4.1 Im Zusammenhang mit dem schwerwiegenden persönlichen Härtefall sind ausschliesslich humanitäre Gesichtspunkte ausschlaggebend, wobei der Schwerpunkt auf der Verankerung in der Schweiz liegt (BVGr, 30. August 2021, F-6645/2019, E. 5.1.4). Im Rahmen einer Gesamtschau sind – wie in E. 2.2 ausgeführt – die Kriterien von Art. 31 Abs. 1 VZAE zu berücksichtigen.

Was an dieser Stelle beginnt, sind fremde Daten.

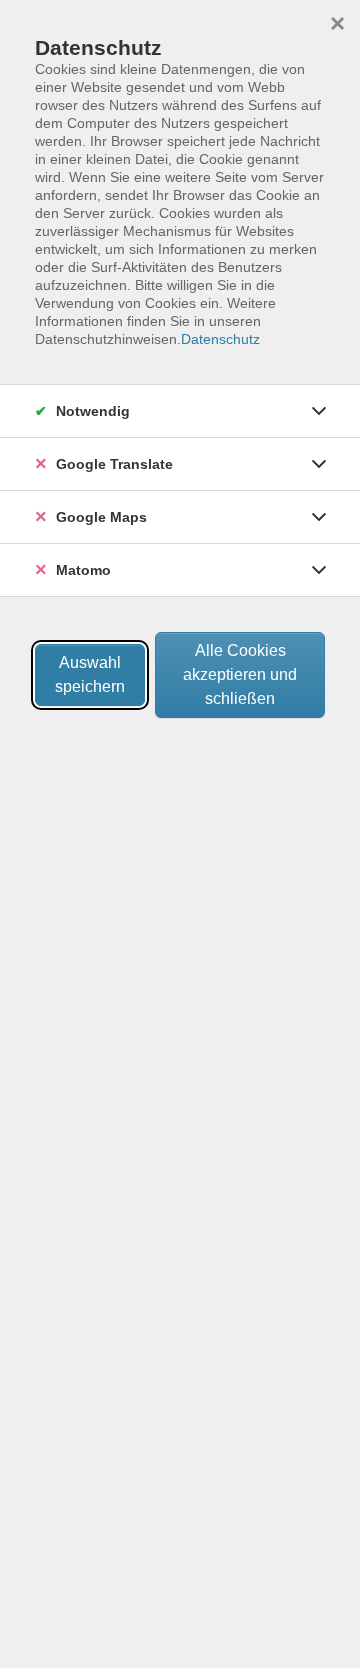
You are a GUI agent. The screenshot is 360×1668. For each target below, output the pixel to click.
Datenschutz (220, 339)
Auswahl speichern (90, 674)
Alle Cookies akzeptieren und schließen (240, 674)
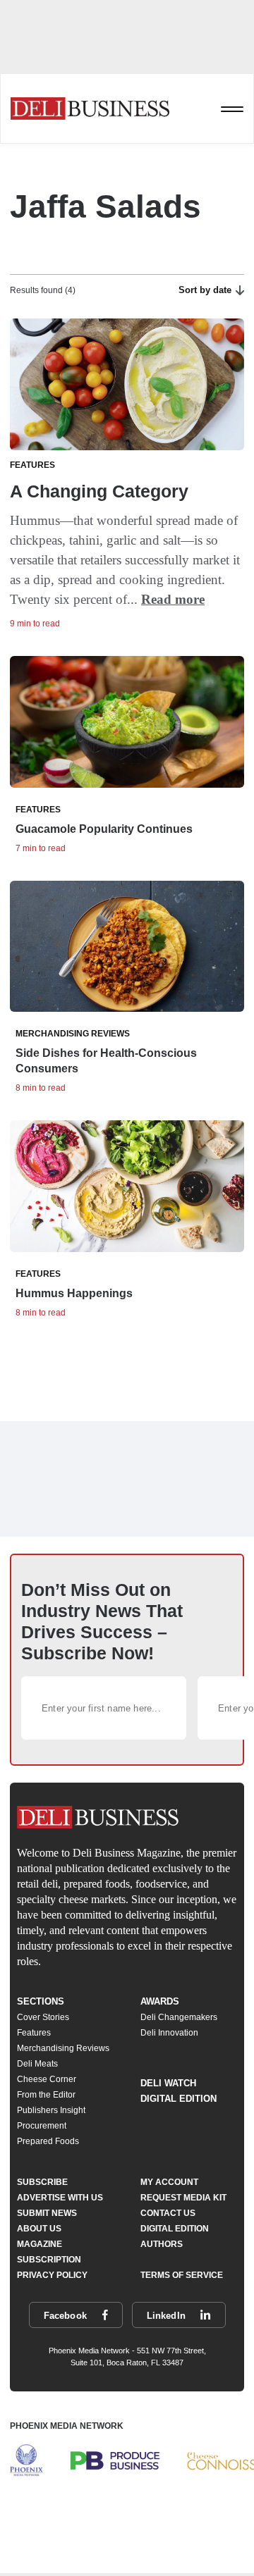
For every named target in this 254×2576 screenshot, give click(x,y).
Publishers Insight (51, 2110)
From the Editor (46, 2095)
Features (34, 2033)
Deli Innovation (169, 2033)
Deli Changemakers (178, 2017)
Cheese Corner (46, 2079)
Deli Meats (37, 2064)
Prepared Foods (48, 2141)
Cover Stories (43, 2017)
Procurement (41, 2126)
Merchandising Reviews (63, 2048)
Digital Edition (178, 2098)
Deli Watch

4.2 Die Beschwerdeführerin wurde nie strafrechtlich verurteilt; sodann wurden weder Betreibungen noch Verlustscheine auf sie registriert, womit sie das Integrationskriterium der Beachtung der öffentlichen Sicherheit und Ordnung (Art. 30 Abs. 1 lit. b AIG in Verbindung mit Art. 31 Abs. 1 lit. a VZAE und Art. 58a Abs. 1 lit. a AIG) erfüllt. Die Vorinstanz erachtet ihr Verhalten mit Verweis auf Art. 115 Abs. 1 lit. c in Verbindung mit Art. 11 AIG gleichwohl als nicht tadellos, da sie es vor ihrer vorläufigen Aufnahme unterlassen habe, für ihre Erwerbstätigkeit eine arbeitsmarktliche Bewilligung beim Amt für Wirtschaft (AWI) einzuholen. Zwar dürfen noch nicht rechtskräftig abgeurteilte Delikte bei der Prüfung eines Widerrufs als Verstoss gegen die öffentliche Sicherheit und Ordnung mitberücksichtigt werden, soweit sie unbestritten sind oder aufgrund der Akten keine Zweifel bestehen, dass sie der betroffenen Person zur Last zu legen sind (BGr, 31. August 2016, 2C_39/2016, E. 2.5). Ebenso dürfen sie im Rahmen der Ermessensanwendung nach Art. 96 Abs. 1 AIG berücksichtigt werden (VGr, 10. November 2021, VB.2021.00333, E. 2.5.3 im Zusammenhang mit Art. 30 Abs. 1 lit. k AIG). In casu wurde ein Strafverfahren – soweit ersichtlich – aber gar nie eingeleitet. Im Rahmen von Art. 58a Abs. 1 lit. a AIG muss die Berücksichtigung eines allfällig deliktischen Verhaltens, welches nicht zur Anzeige gebracht wurde (vgl. dazu § 167 des Gesetzes über die Gerichts- und Behördenorganisation im Zivil- und im Strafprozess vom 10. Mai 2010 [GOG]), für die Beurteilung der Integration ausser Betracht fallen. Heute ist die Beschwerdeführerin vorläufig aufgenommen (F-Ausweis), womit sie in der ganzen Schweiz eine selbständige oder unselbständige Erwerbstätigkeit ausüben darf, wenn die orts-, berufs- und branchenüblichen Lohn- und Arbeitsbedingungen (Art. 22 AIG) eingehalten werden (Art. 85a Abs. 1 AIG). Damit entfällt eine Bewilligungspflicht und untersteht die Arbeit lediglich einer Meldepflicht, die Sache der Arbeitgebenden ist. Eine Erwerbsaufnahme oder ein Stellenwechsel ohne die erforderliche Meldung ist mit dem F-Ausweis nicht nach Art. 115 AIG strafbar (Luzia Vetterli in: Peter Uebersax et al. [Hrsg.], Handbücher für die Anwaltspraxis, Ausländerrecht, 3. A., Basel 2022 [Ausländerrecht], § 33 N. 33.130).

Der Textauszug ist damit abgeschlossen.